== Written task ==
Continue the article about Charlotte Gray's 2014 Toronto Book Award win, picking up after its final sentence.

== Page ==
========================================================================

Ottawa author Charlotte Gray wins the 2014 Toronto Book Award

It has been a good year for the Massey Murder

(http://www.huffingtonpost.ca/stephen-weir/charlotte-grays-true-toro_b_6004036.html#es_share_ended)

Ottawa author Charlotte Gray is the winner of the 2014 Toronto Book Award for her non-fiction book, The Massey Murder: A Maid, Her Master and the Trial that Shocked a Country. She is 40th author to capture Toronto's annual literature prize.  Gray $10,000 win was announced at last night's award ceremony, held at the downtown Toronto Reference Library. 
"I offer my warm congratulations to Charlotte Gray, who has drawn an unforgettable portrait of Toronto's social life at the beginning of the 20th century," said Acting City Librarian Anne Bailey. "In telling the true story of Carrie Davies, the maid who shot a (famed) Massey, Charlotte Gray captures the class conflict and societal upheaval that marked our city's reinvention of itself at the onset of the Great War. As the author notes:  'A single bullet fired on Walmer Road had an extraordinary significance.'" " In 1915 Toronto thought of itself as 'Toronto the Good'  but by our standards it was very far from the good," explained Charlotte Gray. "It was a city that had grown enormously in the last decade (since the year 1900 ). It had doubled in population, but it was a very class ridden society with the elite at top that totally believed it was absolutely right, and with a surge in working class immigration at the bottom, mainly from Britain.  These were people who were determined to make a new life in the new world,  and were escaping from the British class system."
1915 newspaper report of the Massey Murder
"Bert Massey (the murdered man) was  known as a man-about-town," she continued. "He was somebody who had a diamond stick pin in his tie, he liked driving fast cars,  and he was very representative of the young men of that period who got away with what they could get away with. By our standards his behaviour was unacceptable because he sexually harassed and tried to seduce this 18-year old servant.  In his day it was sort of seen as something that young men men did.  What was surprising is not that he had played around with an eighteen year old but that the Masseys had employed a young woman who had access to a gun and knew how to fire it."

========================================================================

== Provided data ==
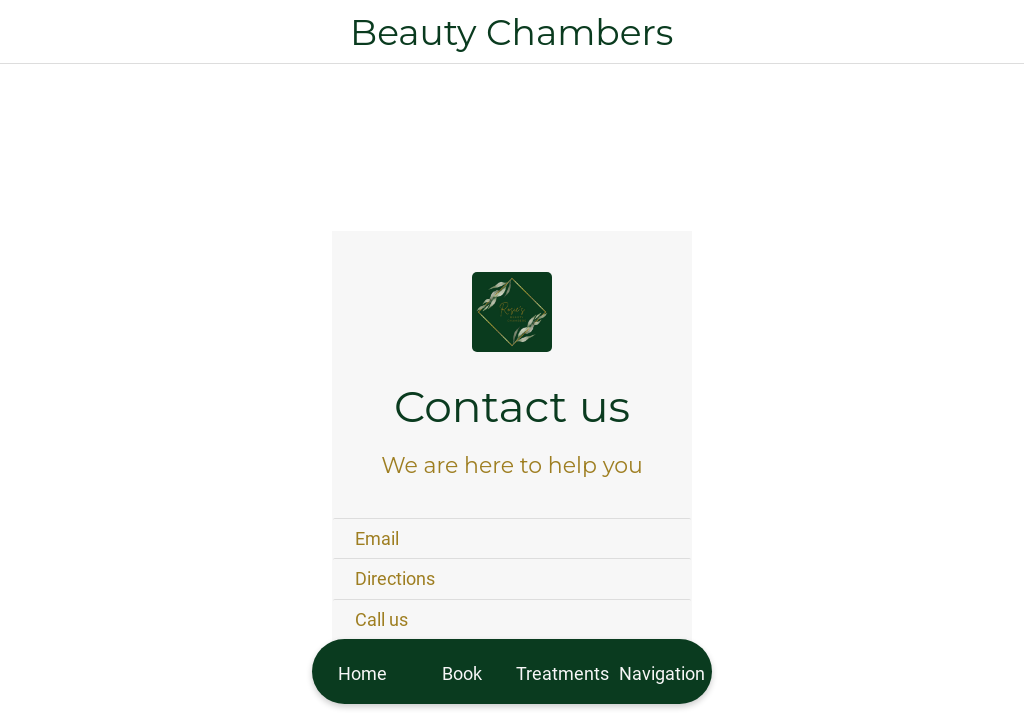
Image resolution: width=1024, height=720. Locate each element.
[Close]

========================================================================

== Result ==
The Toronto Award caps off a spectacular year for Gray's 9th book. It  won the Canadian Authors Association Lela Common Award for Canadian History; was long-listed for the B.C. Non-fiction Award, and shortlisted for both the Charles Taylor Award and the Evergreen Award.  Based on the success of the Massey Murder in 2014 she  was  also short-listed as "Author of the Year" by the Canadian Booksellers Association. She has been a judge for several of Canada’s most prestigious literary prizes, including the Giller Prize for Fiction, the Charles Taylor Prize for Non-Fiction and the Shaughnessy Cohen Prize for Political Writing. 
cover of the award winning book
This year marks the 40th anniversary of the Toronto Book Awards. Established by Toronto City Council in 1974, the Toronto Book Awards honour authors of books of literary or artistic merit that are evocative of Toronto. Each shortlisted author receives $1,000 and the winning author receives $10,000 in prize money. More information about the awards and what the jury members said about the shortlisted books is available at http://www.toronto.ca/book_awards.  
This year the Toronto Book Awards Committee looked at 70 entry before deciding on a short-list of five titles. The Massey Murder: A Maid, Her Master and the Trial that Shocked a Country  was chosen from a list of finalists that included Anthony De Sa for his novel, Kicking The SkyCarrianne K. Y. Leung for her novel, The Wondrous Woo; Nick Saul and Andrea Curtis for their social science, agriculture and food book, The Stop: How the Fight for Good Food Transformed a Community and Inspired a Movement; and Shyam Selvadurai for his novel, The Hungry Ghosts.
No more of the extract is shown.